### Exercise:
Every line in the records below that holds the word "Toggle" is to be copied.

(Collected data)
-------

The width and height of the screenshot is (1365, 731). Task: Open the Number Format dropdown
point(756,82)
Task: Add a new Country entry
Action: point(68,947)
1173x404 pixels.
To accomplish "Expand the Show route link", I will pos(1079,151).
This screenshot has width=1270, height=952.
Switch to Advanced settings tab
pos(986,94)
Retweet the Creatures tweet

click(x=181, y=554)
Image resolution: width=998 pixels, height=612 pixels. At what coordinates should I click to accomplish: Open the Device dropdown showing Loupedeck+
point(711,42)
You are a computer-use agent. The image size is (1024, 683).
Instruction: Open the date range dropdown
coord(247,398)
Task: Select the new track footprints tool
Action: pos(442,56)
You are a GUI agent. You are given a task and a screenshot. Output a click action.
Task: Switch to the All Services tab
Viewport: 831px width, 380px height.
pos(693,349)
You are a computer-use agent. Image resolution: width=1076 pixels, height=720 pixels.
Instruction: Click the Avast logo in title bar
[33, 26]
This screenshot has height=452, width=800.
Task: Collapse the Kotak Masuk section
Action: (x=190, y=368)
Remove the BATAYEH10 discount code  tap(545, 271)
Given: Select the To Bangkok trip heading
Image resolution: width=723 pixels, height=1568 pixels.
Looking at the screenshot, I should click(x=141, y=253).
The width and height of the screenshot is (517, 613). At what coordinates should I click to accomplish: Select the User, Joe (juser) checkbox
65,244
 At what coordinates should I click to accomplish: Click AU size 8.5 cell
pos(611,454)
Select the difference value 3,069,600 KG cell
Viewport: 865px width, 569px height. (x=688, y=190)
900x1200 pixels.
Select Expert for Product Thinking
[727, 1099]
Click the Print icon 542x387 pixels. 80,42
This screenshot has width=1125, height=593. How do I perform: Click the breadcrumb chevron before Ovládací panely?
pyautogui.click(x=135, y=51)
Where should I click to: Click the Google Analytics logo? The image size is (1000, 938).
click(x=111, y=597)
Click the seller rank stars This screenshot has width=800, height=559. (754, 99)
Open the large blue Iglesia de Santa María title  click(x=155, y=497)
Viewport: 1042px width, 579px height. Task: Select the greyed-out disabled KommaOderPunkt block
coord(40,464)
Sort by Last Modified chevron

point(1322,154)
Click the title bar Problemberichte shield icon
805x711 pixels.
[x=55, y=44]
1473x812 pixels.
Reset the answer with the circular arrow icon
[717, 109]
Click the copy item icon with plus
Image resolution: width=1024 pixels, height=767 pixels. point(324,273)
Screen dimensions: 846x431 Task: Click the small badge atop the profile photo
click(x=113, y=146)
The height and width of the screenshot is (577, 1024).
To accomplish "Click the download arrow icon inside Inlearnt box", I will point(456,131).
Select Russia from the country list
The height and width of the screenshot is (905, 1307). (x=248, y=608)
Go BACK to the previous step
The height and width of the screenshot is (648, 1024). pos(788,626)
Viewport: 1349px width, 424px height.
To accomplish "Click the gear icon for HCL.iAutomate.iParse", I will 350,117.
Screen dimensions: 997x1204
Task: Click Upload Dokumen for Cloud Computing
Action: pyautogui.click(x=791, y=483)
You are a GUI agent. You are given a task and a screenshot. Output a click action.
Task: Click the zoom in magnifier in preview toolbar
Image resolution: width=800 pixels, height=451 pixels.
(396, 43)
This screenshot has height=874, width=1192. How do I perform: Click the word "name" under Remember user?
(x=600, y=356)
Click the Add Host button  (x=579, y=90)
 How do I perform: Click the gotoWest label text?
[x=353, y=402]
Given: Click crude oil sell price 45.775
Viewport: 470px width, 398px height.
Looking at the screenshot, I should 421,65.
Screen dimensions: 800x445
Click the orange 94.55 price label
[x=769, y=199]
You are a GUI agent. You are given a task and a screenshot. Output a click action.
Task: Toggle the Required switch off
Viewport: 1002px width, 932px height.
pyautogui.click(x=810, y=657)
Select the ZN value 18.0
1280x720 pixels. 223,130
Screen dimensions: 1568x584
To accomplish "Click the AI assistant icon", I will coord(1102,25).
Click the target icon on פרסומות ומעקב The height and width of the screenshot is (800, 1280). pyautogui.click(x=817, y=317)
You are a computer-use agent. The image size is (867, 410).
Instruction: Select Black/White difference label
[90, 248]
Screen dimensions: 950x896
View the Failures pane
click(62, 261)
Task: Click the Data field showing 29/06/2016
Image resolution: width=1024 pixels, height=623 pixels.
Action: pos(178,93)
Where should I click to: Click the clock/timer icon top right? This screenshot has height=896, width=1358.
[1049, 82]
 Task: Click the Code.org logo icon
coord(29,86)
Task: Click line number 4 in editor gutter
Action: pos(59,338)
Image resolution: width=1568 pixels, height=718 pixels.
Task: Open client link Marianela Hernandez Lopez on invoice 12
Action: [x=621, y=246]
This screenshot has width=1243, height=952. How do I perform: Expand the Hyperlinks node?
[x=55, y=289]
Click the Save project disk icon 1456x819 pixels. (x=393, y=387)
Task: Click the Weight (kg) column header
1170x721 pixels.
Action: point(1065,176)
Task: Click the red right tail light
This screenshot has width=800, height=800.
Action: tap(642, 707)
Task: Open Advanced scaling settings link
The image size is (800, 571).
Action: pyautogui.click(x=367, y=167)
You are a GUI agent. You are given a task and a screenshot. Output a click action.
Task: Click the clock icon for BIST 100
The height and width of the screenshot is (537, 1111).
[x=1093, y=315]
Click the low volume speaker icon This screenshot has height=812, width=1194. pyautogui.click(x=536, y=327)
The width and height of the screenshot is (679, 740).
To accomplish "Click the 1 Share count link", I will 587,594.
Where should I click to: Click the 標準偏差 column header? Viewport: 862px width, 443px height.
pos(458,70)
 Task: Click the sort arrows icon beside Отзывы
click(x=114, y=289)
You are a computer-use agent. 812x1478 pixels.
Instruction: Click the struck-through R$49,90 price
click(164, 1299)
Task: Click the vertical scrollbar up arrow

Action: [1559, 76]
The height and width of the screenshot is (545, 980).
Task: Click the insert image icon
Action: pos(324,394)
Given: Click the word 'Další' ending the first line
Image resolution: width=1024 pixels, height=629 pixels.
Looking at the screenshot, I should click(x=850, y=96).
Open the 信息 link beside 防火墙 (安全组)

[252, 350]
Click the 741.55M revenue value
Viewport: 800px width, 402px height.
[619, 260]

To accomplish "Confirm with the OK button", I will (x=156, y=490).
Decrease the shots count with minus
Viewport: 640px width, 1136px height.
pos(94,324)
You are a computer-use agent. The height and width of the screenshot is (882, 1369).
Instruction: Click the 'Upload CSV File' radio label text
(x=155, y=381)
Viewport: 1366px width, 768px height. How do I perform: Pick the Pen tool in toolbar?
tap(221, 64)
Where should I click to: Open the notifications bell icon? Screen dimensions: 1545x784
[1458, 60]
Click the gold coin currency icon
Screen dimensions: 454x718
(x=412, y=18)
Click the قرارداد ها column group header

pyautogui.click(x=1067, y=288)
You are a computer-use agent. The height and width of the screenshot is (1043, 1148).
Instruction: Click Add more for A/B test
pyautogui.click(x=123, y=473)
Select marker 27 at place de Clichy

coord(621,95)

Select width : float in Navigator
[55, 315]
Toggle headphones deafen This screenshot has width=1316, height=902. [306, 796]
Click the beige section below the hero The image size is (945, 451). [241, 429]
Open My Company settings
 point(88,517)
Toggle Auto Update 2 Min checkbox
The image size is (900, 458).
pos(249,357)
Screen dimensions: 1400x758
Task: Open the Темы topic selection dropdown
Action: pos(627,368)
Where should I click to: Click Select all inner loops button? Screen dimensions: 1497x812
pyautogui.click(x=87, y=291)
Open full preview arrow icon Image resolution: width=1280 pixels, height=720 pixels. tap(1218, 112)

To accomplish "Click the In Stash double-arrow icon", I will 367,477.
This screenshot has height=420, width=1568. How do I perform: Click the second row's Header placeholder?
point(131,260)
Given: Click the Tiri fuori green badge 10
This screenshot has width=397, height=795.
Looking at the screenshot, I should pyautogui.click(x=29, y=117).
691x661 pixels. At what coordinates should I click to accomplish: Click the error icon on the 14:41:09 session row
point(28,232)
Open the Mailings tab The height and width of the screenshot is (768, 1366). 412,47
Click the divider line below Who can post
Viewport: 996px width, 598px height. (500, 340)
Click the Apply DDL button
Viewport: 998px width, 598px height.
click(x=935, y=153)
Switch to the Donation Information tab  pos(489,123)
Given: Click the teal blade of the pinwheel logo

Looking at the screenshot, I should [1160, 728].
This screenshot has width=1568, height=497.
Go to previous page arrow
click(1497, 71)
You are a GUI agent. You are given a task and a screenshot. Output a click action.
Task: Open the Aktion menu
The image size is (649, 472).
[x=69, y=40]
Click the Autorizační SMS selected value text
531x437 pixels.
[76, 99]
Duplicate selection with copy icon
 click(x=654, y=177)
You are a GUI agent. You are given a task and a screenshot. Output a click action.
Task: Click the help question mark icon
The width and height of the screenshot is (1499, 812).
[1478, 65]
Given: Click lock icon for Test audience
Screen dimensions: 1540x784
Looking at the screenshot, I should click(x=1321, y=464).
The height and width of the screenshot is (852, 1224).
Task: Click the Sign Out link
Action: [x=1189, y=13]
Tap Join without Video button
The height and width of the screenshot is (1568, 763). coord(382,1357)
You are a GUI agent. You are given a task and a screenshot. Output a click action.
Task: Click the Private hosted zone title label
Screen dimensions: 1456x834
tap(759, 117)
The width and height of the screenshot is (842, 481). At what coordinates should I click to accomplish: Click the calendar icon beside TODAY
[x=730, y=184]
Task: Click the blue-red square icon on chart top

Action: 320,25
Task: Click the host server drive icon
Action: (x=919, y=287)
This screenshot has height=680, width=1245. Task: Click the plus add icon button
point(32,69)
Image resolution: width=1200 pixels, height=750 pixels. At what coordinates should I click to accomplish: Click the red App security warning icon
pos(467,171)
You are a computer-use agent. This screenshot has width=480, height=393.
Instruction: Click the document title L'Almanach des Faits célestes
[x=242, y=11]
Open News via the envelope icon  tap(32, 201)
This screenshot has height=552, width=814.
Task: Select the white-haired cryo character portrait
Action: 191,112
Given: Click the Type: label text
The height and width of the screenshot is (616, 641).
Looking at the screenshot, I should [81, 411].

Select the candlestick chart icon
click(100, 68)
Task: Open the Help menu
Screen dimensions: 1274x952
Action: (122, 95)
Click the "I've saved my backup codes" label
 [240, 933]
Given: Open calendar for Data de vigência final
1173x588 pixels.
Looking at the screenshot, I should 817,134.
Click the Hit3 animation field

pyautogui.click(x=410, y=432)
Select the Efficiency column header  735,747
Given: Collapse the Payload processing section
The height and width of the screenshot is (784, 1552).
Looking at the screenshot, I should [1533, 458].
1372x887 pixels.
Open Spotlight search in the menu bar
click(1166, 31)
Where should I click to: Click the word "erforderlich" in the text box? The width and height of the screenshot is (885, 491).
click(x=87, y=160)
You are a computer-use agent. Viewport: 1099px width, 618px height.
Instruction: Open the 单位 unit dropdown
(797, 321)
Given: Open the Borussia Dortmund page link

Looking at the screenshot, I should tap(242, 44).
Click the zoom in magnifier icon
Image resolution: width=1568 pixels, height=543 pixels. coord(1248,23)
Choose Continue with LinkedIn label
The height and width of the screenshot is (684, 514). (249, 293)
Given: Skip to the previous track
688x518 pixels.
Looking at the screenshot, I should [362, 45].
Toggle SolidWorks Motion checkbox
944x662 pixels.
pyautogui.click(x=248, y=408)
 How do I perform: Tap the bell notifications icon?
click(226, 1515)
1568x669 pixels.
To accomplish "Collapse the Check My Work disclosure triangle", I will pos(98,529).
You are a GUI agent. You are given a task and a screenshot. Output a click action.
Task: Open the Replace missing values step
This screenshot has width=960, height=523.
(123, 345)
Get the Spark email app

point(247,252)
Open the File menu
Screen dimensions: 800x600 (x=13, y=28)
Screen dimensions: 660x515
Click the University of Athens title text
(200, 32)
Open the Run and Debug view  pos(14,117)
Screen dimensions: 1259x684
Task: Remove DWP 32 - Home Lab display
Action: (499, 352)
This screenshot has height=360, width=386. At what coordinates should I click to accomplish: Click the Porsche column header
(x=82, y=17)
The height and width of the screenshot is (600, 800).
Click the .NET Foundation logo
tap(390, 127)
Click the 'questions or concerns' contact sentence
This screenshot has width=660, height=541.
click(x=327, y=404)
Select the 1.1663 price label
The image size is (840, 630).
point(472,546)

-------

### Reply to the task:
Task: Toggle the Required switch off
Toggle headphones deafen This screenshot has width=1316, height=902. [306, 796]
Toggle Auto Update 2 Min checkbox
Toggle SolidWorks Motion checkbox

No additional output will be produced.